Sur la page de garde, la dédicace résume tout : grâce à mes filles. « J’avais toujours, toujours en tête en l’écrivant que mes filles allaient probablement le lire plus tard, et il fallait que ce soit recevable pour elles. C’est un livre pour mes filles, pour les femmes qui ont traversé des épisodes similaires, pour leurs accompagnants ou accompagnantes. »

La clarté après l’ombre

Mais Tambora est aussi une réflexion sur la langue, sur la manière dont les mots peuvent enfermer ou libérer. « La grossesse, c’est attendre un heureux événement. Oui, mais pas que. C’est un univers saturé d’euphémismes et de clichés qui embellissent tout. Moi, je veux parler de ce qui ne se dit pas, de ce qui reste dans l’ombre. » Le compagnon, lui, reste à la marge : « C’est un livre sur moi et mes filles. Je n’ai pas besoin d’un regard masculin au-dessus. Le terme accompagnant, c’est le mot médical qu’on nous demande à la maternité : “Qui est votre accompagnant ?” J’avais envie de me le réapproprier comme quelque chose de bon, parce qu’étymologiquement, c’est celui qui mange le pain avec quelqu’un. Même s’il accompagne très bien, il ne peut qu’accompagner, puisqu’il ne peut pas accoucher à notre place. »

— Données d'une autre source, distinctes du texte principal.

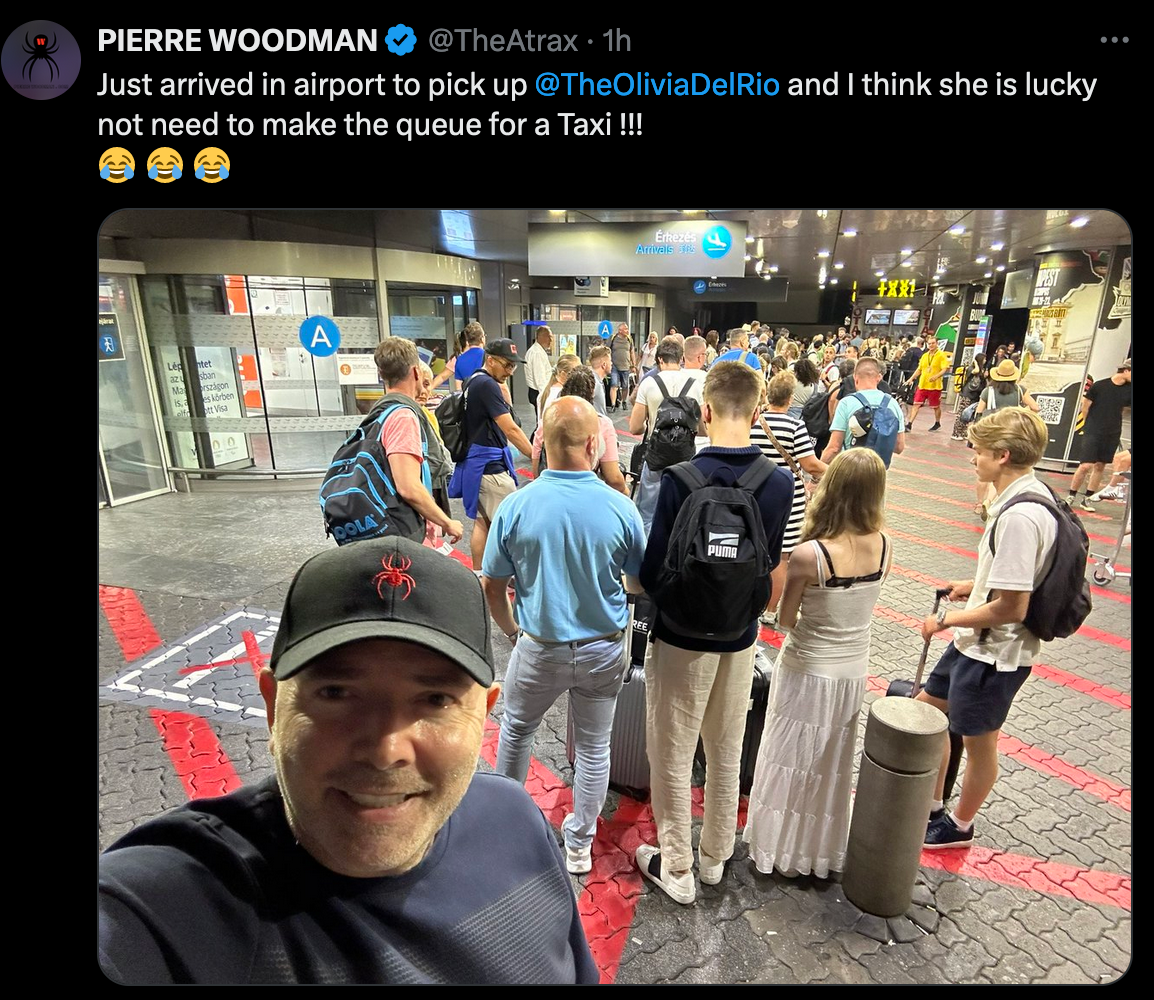The width and height of the screenshot is (1154, 1000).
Task: Click the large blue A circle sign
Action: pos(320,336)
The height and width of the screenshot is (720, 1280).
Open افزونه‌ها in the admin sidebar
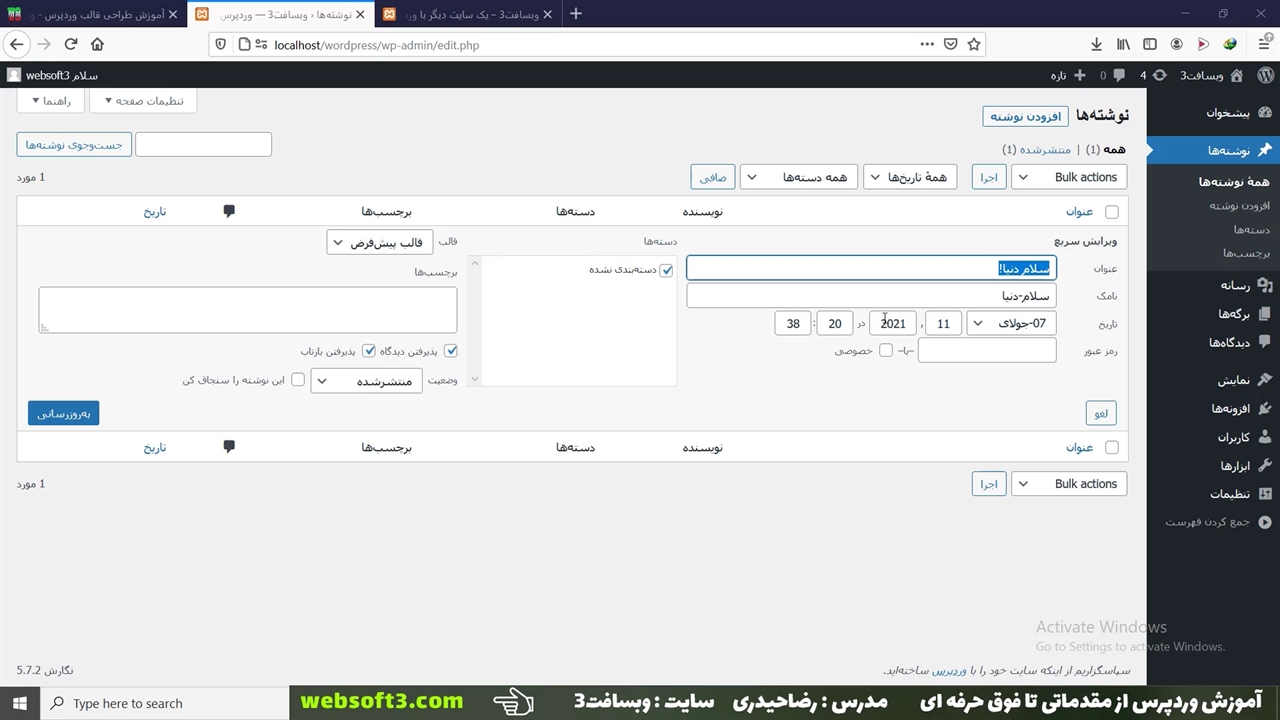coord(1230,408)
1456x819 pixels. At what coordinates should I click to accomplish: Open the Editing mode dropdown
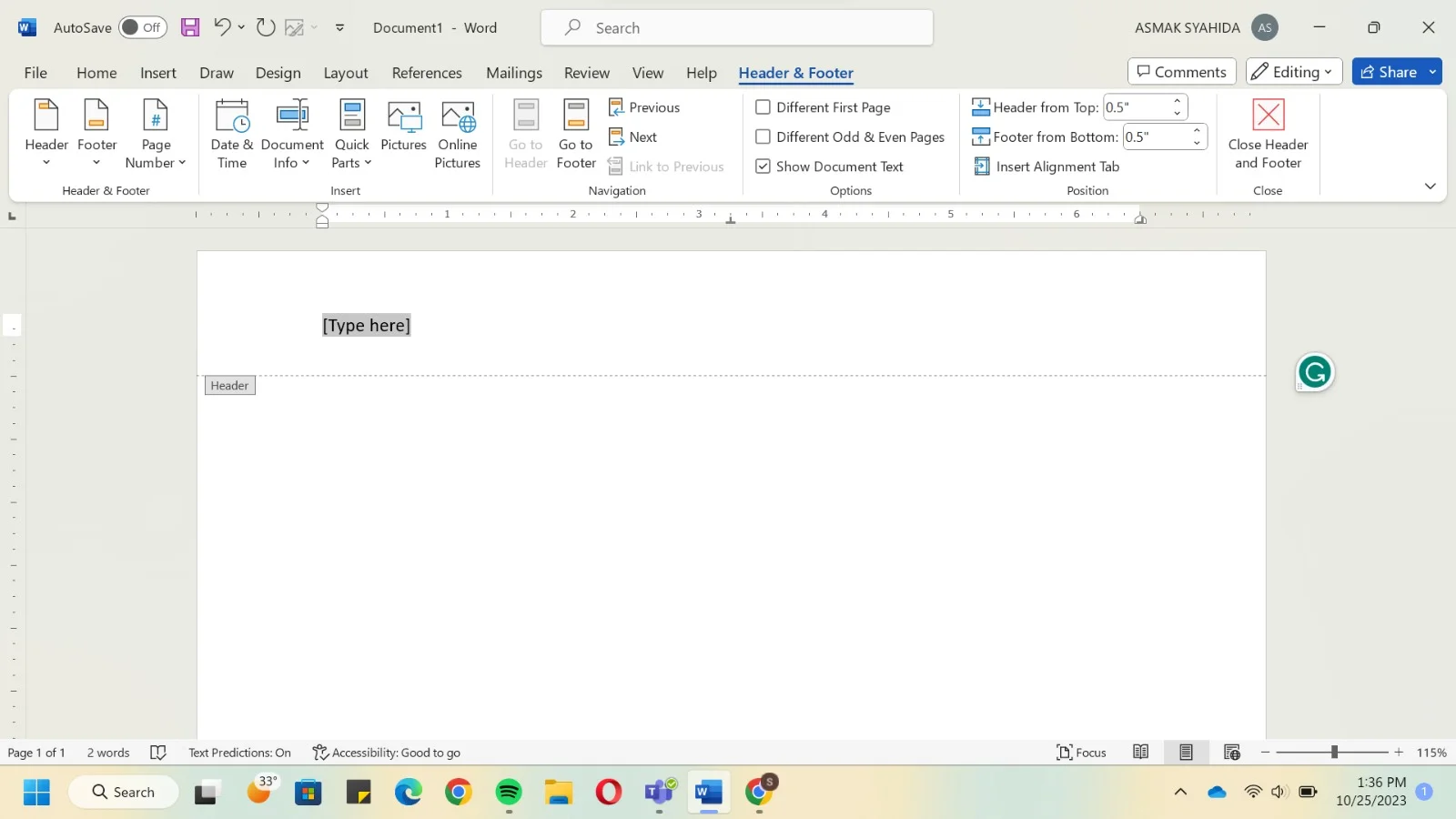1294,72
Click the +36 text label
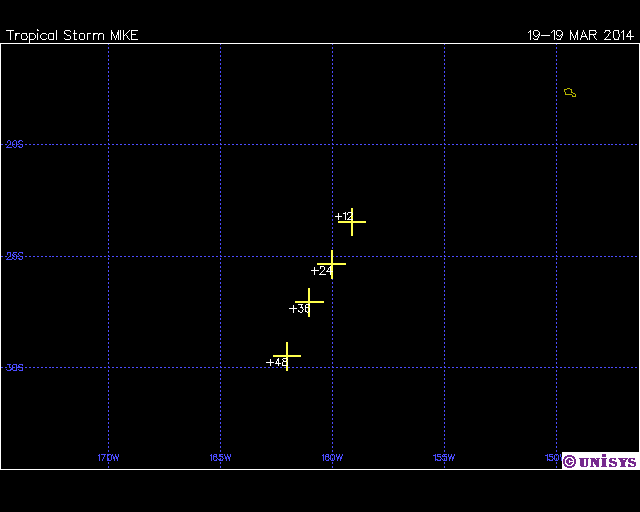Screen dimensions: 640x512 click(x=298, y=309)
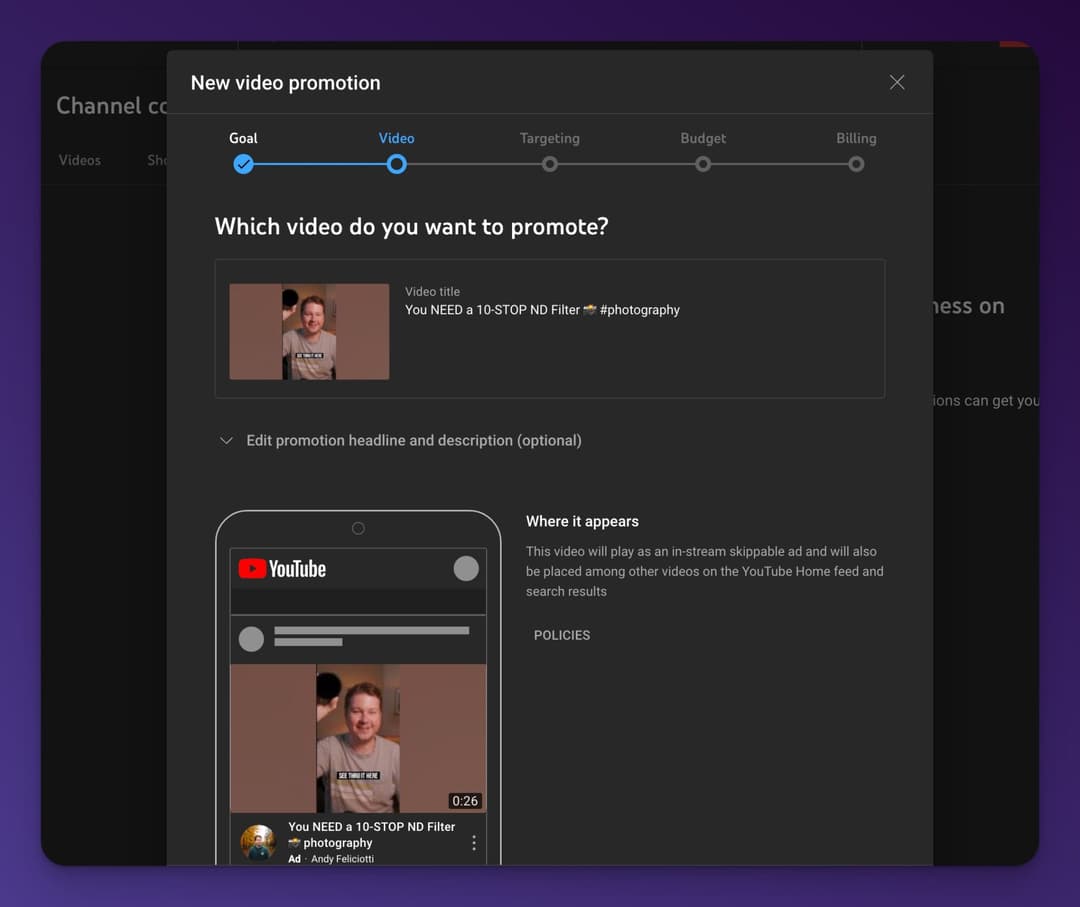Click the gray avatar placeholder in the feed mockup
Image resolution: width=1080 pixels, height=907 pixels.
[251, 639]
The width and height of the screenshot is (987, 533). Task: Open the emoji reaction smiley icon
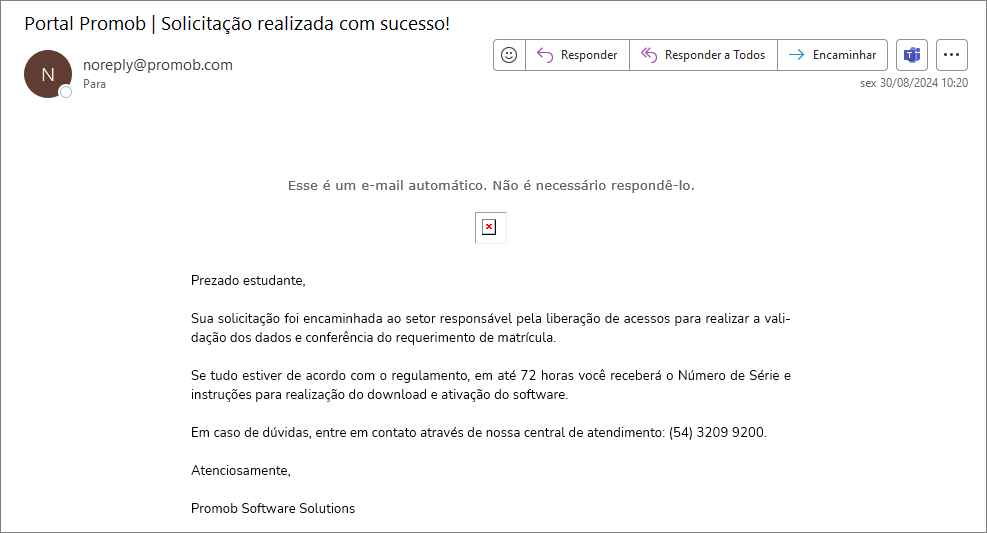509,55
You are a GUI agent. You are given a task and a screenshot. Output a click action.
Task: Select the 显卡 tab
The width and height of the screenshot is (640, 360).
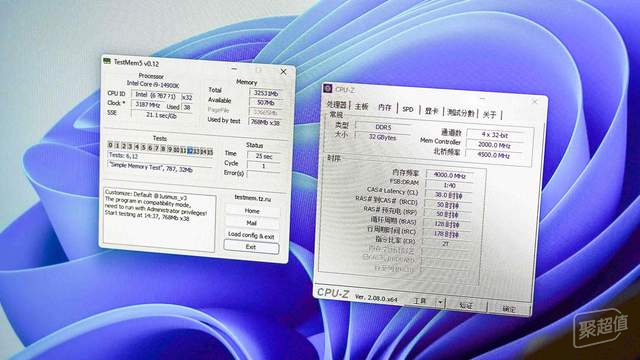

Depuis sa sortie, le livre bouleverse. « Beaucoup de femmes me disent : “Ce que vous avez écrit, je l’ai vécu, je ne savais pas comment le dire.” C’est comme si j’avais trouvé des mots sur ce qui était trop tabou pour être exprimé. » Et puis il y a eu la surprise du Goncourt, en figurant dans la première liste des quinze derniers sélectionnés. « J’ai été très surprise, vraiment. Je ne m’y attendais pas. C’est un livre difficile, autant dans les thèmes abordés que dans la forme. Je ne pensais pas qu’il aurait un public. » Les rencontres en librairie se transforment souvent en confidences. « Je dévoile beaucoup de moi, mais je trouve ça beau. C’est peut-être la plus belle partie de la promotion du livre. » Tambora n’est pas un livre sur la douleur : c’est un livre sur la vie. Une écriture qui cherche la clarté après l’ombre, l’accord après la dissonance. Dans les dernières lignes, Hélène Laurain écrit : « Les cloches sonnent pour réveiller les vivants, pour qu’ils écoutent à l’unisson, qu’ils s’accordent. C’est maintenant la vie belle. » Une phrase qui sonne comme un apaisement.